Respecto a la importancia cultural de la casa donde se desarrolla la exposición, Julio César resalta la existencia de dos manos de Fátima, talismán de la cultura musulmana que pretende protección del lugar donde se encuentra, y ofrece un contacto palpable con la época califal de que data la construcción. Alude este ideólogo a que uno de estos grabados en piedra es además una de las cinco manos de Fátima originales encontradas en España. El pilar fundamental en el que apoyan la creación de la exposición lo concretan en torno al pensamiento mágico, que se muestra inseparable de la ciudad de Toledo y es que, desde el punto de vista personal de Julio César y Gonzalo, la magia de la ciudad se reivindica mejor a partir de la época del medievo, concretamente a partir de la aparición de la Escuela de Traductores.
La distribución de la muestra está en función al tipo de piezas, en este caso las arqueológicas y las etnográficas, que son las que se utilizan todavía. Desde la inauguración de ‘Creencias mágicas y otros objetos rituales’, el pasado día quince de julio, está siendo según sus precursores bastante buena, y esperan que vaya en aumento en relación a la oferta turística de los próximos meses.
obras de reconstrucción. Muchas complicaciones para recuparar un sótato de semejante interés arqueológico tuvieron que superar los ideólogos de este proyecto. Las obras comenzaban a finales de 2008 a cargo de la arquitecta Nuria Arribas y el arqueólogo Raúl Arribas Domínguez, quienes efectivamente, veían dos complicaciones principales, el desgaste por el uso en épocas dispares y que el espacio estaba repleto de escombros. A pesar de ello, se consiguió dotar a la construcción de atractivo y equilibrio en sus formas y materiales. Así con madera, piedra y acero como materias primas la casa califal del siglo XIII se puede apreciar desde la escalera, que asume los caprichos de la arquitectura reciente, dos arcos de herradura y dos estancias concretas, un salón y un patio.
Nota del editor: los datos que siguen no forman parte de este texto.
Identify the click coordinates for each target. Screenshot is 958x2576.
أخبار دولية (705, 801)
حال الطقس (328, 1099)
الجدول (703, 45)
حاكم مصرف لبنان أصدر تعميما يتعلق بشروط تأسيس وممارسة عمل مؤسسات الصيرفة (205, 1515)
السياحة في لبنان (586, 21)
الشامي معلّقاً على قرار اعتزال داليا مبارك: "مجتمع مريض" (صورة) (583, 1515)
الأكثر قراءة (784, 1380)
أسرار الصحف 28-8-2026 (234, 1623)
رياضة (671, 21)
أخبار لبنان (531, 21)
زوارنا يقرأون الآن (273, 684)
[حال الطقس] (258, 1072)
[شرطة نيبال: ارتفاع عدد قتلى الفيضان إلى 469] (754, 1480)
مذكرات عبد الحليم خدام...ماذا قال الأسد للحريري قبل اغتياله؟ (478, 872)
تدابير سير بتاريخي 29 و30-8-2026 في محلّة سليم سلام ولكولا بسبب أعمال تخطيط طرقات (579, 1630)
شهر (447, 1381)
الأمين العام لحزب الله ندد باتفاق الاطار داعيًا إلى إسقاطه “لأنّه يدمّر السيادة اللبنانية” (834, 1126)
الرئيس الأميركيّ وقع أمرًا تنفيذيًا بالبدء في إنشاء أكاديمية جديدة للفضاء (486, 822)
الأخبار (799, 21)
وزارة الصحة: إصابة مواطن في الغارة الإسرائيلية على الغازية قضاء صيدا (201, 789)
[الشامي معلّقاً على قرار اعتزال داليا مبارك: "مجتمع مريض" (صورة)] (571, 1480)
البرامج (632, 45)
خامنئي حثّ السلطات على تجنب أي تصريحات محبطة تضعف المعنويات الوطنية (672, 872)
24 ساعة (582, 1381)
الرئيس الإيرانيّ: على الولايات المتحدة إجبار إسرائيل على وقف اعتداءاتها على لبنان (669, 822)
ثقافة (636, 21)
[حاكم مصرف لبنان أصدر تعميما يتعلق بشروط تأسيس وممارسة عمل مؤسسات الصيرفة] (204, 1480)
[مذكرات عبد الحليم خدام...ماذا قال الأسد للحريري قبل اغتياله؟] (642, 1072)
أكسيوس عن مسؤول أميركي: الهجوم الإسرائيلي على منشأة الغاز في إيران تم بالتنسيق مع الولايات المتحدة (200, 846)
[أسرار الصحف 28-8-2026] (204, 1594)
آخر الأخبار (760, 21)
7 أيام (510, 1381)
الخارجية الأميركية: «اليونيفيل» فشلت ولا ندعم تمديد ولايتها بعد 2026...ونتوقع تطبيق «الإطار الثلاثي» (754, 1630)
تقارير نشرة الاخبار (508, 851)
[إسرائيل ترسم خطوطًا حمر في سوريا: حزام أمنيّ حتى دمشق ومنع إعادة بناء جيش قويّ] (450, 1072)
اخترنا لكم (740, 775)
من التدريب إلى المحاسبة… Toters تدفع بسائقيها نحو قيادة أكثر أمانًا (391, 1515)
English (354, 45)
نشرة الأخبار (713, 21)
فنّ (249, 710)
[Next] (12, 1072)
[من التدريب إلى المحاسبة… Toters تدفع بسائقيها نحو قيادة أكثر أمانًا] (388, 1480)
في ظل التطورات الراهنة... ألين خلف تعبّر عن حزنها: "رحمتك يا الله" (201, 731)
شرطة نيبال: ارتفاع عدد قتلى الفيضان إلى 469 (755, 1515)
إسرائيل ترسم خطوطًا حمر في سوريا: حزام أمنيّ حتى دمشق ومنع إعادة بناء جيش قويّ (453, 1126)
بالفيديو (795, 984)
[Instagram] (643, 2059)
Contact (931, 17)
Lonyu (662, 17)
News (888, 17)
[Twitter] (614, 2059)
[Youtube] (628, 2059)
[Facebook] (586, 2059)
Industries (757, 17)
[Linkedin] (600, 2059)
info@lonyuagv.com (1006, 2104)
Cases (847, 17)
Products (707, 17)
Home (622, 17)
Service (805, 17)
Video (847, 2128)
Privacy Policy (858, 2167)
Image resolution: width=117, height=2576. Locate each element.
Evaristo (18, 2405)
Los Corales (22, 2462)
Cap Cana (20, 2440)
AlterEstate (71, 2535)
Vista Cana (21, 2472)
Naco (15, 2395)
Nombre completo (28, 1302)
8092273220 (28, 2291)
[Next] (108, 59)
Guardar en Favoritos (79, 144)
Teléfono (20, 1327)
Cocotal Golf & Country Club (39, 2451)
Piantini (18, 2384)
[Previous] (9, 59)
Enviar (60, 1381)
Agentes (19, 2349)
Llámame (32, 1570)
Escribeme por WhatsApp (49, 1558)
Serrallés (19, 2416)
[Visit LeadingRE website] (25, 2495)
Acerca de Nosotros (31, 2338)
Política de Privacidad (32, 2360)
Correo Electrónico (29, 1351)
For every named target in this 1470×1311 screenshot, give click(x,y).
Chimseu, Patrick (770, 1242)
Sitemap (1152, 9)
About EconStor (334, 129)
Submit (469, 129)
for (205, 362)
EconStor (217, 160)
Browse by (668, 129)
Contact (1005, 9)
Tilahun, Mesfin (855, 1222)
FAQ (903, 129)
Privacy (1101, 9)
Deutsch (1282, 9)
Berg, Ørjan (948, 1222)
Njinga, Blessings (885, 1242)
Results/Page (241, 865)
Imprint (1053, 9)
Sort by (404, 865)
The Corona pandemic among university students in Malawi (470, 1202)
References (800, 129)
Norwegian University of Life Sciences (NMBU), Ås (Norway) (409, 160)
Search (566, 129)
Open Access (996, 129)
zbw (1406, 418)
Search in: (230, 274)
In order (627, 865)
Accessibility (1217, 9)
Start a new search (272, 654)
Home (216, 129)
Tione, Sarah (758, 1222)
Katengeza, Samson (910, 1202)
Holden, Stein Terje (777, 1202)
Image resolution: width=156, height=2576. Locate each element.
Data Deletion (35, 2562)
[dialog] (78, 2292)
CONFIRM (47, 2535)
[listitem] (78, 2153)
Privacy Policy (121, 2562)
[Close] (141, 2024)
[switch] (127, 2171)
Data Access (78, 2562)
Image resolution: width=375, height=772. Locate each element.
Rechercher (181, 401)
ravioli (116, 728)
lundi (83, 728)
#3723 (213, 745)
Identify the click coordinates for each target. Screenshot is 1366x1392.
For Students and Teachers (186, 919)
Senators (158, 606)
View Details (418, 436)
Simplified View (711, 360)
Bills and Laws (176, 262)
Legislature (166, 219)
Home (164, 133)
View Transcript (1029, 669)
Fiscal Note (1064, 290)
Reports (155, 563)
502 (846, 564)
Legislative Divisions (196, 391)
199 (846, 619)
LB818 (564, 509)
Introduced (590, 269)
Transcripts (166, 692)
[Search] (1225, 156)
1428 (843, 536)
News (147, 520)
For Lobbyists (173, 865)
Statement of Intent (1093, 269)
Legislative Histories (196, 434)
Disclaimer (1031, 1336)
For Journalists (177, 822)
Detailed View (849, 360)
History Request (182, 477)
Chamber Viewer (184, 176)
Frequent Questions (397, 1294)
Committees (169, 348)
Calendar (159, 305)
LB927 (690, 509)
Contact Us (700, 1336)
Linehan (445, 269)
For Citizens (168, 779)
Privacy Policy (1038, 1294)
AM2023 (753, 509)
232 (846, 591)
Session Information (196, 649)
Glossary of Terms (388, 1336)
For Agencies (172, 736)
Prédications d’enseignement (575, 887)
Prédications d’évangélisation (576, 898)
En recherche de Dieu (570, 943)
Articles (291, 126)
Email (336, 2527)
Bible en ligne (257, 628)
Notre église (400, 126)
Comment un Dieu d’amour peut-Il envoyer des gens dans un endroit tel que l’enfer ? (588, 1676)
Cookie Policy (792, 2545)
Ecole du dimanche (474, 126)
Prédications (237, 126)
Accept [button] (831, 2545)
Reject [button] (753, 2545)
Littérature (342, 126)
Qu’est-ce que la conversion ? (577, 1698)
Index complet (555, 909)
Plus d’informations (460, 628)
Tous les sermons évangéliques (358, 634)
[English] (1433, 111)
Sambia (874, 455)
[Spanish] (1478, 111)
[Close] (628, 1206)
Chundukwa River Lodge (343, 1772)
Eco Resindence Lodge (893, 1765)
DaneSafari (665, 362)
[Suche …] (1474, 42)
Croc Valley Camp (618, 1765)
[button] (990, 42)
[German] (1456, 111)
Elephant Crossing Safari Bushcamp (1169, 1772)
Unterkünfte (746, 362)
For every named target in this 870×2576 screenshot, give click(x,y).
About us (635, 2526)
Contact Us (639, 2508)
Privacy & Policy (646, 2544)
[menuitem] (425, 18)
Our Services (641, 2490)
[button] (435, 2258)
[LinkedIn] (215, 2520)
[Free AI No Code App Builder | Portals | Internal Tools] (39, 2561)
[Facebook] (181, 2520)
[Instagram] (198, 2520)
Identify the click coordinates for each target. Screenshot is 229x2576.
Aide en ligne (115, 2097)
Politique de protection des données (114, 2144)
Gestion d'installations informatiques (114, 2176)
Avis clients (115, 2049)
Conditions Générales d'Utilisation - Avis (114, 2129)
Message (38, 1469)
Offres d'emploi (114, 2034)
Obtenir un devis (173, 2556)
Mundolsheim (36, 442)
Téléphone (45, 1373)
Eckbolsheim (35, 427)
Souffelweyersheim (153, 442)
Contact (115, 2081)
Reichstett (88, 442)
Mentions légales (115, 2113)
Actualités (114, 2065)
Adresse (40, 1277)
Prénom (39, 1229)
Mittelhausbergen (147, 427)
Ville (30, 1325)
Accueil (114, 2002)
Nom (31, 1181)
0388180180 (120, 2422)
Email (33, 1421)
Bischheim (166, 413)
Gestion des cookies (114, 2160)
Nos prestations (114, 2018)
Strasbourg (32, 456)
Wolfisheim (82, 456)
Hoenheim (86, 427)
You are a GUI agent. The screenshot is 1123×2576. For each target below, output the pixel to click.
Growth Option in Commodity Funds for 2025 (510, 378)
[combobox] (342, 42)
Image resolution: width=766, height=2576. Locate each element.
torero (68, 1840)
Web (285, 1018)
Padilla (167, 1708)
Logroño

El Consorcio llevó a cabo estas obras bajo la firma de 115.000 euros de presupuesto. Ahora, los turistas y los toledanos pueden imaginar al introducirse en el interior de este sótano cómo era la vida de la familia islámica que la habitase, así como se pueden preguntar qué fue de esta casa para qué esté anclada en el subsuelo tras el paso del tiempo. Un lugar especial para la contemplación y el culto.